Si María sintió “angustia” (Lucas 2:48) al buscar a su hijo durante varios días en Jerusalén, ahora sentía una pena infinitamente mayor, pues se cumplía la profecía de Simeón: “Una espada traspasará tu misma alma” (Lucas 2:35), poniendo fin para siempre a las relaciones naturales que la habían unido a su Hijo hasta ese momento.
“Cuando vio Jesús a su madre, y al discípulo a quien él amaba, que estaba presente, dijo a su madre: Mujer, he ahí tu hijo. Después dijo al discípulo: He ahí tu madre” (Juan 19:26-27). En el momento en que su madre iba a perderlo, le dio otro hijo en la persona del discípulo a quien lo unían los vínculos más dulces.

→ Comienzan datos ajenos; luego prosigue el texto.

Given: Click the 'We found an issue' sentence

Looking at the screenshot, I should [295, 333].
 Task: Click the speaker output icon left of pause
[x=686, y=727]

Las palabras que acabamos de citar nos revelan las profundidades infinitas del amor que llenaba el corazón de Jesús. Con una gracia admirable había dicho de sus enemigos: “No saben lo que hacen”. Al ladrón arrepentido le abrió las puertas del cielo, diciéndole: “Hoy estarás conmigo en el paraíso”.
Ahora, dominando la cruz, sus sufrimientos y su ignominia, piensa en su madre con la más conmovedora ternura filial. Los sentimientos humanos no le eran extraños, aunque su consagración a Dios los ponía siempre en su verdadero lugar. ¿Podía ser de otro modo en Aquel que, siendo verdadero Dios, era también verdadero hombre?
No podemos contemplar este misterio sin dejar de postrarnos y adorar a nuestro glorioso Señor y Salvador Jesucristo.
Juan, en su evangelio, siempre se menciona a sí mismo como “el discípulo a quien Jesús amaba” (Juan 13:23; 19:26; 20:2; 21:7, 20). Lo que ocupaba sus pensamientos no era su amor por Jesús, sino el maravilloso amor de su Salvador.
No es sorprendente que Juan, habiendo gustado de dicho amor en tal medida, haya sido influenciado por él en todo su comportamiento. Lo vemos cuando, en la última cena, se encontraba “recostado al lado de Jesús” y, para preguntarle, se inclinó “cerca del pecho de Jesús” (Juan 13:23, 25; 21:20). Juan fue el único discípulo que siguió a su Maestro hasta la cruz; él se adelantó a los demás para llegar a la tumba vacía (Juan 20:2-4, 8). En la ribera del mar de Tiberias, fue el primero en reconocer al Señor, y desde ese instante hasta el fin del evangelio vemos que no se apartó más de Él.
El Señor nunca deja de manifestarse a un corazón que está lleno de Su amor:
El que me ama, será amado por mi Padre, y yo le amaré, y me manifestaré a él
(Juan 14:21).
“El discípulo a quien Jesús amaba” fue el primero que, durante la cena, recibió de la boca del mismo Señor la comunicación que todos esperaban impacientemente (Juan 13:25-26). Él le dio una revelación extraordinaria a orillas del mar de Tiberias (Juan 21:22) y, en el pasaje que estamos meditando, lo honró con una confianza muy especial. “Mujer, he ahí tu hijo… He ahí tu madre”.
A partir de ese momento, Juan debió tomar el lugar que el Señor tenía en la relación natural con su madre. “Y desde aquella hora el discípulo la recibió en su casa” (Juan 19:27). ¿Habría podido obrar de otra manera? La solicitud del discípulo responde a la ternura del Señor.
De allí en adelante, Juan podía manifestar hacia la madre de Jesús el “amor en el Espíritu”, el amor “que es el vínculo perfecto” (Colosenses 1:8; 3:14).